Moreover, by stripping individual agency from the act of suicide,
an abstract and rather circular notion of "society" as agent must
be substituted instead. Indeed, G. repeatedly resorts to this
idea throughout the book: Phaedra's suicide, for example,
prompts G. to conclude that "Society's goals of preservation have
prevailed" (71). A few pages later, she asserts in somewhat
circular fashion: "If values define how society demands its
members to live, then society may require its members to die to
maintain them" (78). Moreover, in order to include sacrificial
death as a form of suicide, G. is forced to interpret the divine
command as the voice of social authority, since "Society often
uses the idea of a divine will to substantiate and validate its
human rules" (51). But the opposite would seem to hold true:
human sacrifice as represented in tragedy so violates normative
rules that only a deity could issue so incomprehensible a demand.
Moreover, by equating voluntary sacrifice with suicide and the
gods with human society, G. completely overlooks the religious
context of the sacrifice drama.
By using the term society in such a general way, G. also
obscures crucial differences between the worlds of epic and
tragedy.
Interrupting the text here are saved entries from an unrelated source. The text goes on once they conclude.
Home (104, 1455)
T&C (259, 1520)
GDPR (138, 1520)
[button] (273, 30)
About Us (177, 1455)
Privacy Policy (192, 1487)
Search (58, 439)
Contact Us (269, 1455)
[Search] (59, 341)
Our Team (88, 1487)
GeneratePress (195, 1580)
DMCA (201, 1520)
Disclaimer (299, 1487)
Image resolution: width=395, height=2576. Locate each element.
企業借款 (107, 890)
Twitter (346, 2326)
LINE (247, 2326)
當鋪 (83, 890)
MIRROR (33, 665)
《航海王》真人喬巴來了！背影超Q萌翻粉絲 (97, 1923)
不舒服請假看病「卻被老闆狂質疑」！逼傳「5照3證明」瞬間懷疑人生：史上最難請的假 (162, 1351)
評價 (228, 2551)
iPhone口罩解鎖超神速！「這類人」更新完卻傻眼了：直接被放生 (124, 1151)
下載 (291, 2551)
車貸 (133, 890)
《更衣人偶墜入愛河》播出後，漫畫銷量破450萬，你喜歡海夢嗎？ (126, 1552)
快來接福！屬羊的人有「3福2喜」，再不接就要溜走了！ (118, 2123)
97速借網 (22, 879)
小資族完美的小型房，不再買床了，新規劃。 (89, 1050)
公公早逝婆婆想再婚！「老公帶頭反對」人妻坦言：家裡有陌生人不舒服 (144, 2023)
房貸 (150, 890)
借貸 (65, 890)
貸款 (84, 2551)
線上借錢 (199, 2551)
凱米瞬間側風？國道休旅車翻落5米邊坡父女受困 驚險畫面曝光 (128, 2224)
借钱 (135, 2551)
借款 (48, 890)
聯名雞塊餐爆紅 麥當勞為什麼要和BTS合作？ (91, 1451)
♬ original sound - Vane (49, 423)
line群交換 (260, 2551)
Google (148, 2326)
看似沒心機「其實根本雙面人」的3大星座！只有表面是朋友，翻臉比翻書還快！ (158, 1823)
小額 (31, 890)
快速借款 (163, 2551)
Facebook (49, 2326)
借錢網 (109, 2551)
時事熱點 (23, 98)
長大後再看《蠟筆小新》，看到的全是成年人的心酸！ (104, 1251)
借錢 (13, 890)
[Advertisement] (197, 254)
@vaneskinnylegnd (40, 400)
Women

G. assumes, for instance, that Ajax's suicide upholds
aristocratic and heroic values when the subject receives scant
attention in archaic literature. In fact, suicide seems
unthinkable in the epic world, especially since it violates a
major precept of aristocratic behavior, that of helping friends
and harming enemies. As such, tragic suicide does not so much
affirm social values, but rather seems to stand outside the
normative social and ethical system. Given that madness attaches
to so many suicides in Greek tragedy (consider Ajax, Heracles,
and even Evadne), a point which G. never discusses, it seems that
the Greek imagination could not adequately account for such
extreme behavior within a social context. Indeed, Helen,
reacting to the suicide of Ajax in Euripides' play of the same
name sums it up: "Was he mad? Who in his right mind would have
done such a thing?" (E.Hel. 94). This statement reflects
not so much Helen's distance from the epic world, as G. suggests,
but rather a typical Greek response to extraordinary behavior.
Perhaps a more thorough treatment of the earlier literature would
have allowed the author to meditate more fully on why suicide
held such fascination for the fifth-century tragedians and their
audiences.
Although this book is both well-researched and comprehensive
in its treatment of the suicide theme, its major premise, that
tragic suicide ultimately reinforces society's values, fails to
convince. The contribution of this book lies in the fact that it
calls attention to a prevalent yet often overlooked phenomenon in
Greek tragedy and thus it may serve as a source book for the
suicide motif in classical drama. But as a means of shedding
light on the complex social and ethical dimensions of suicide in
classical antiquity, the book delivers less than it promises.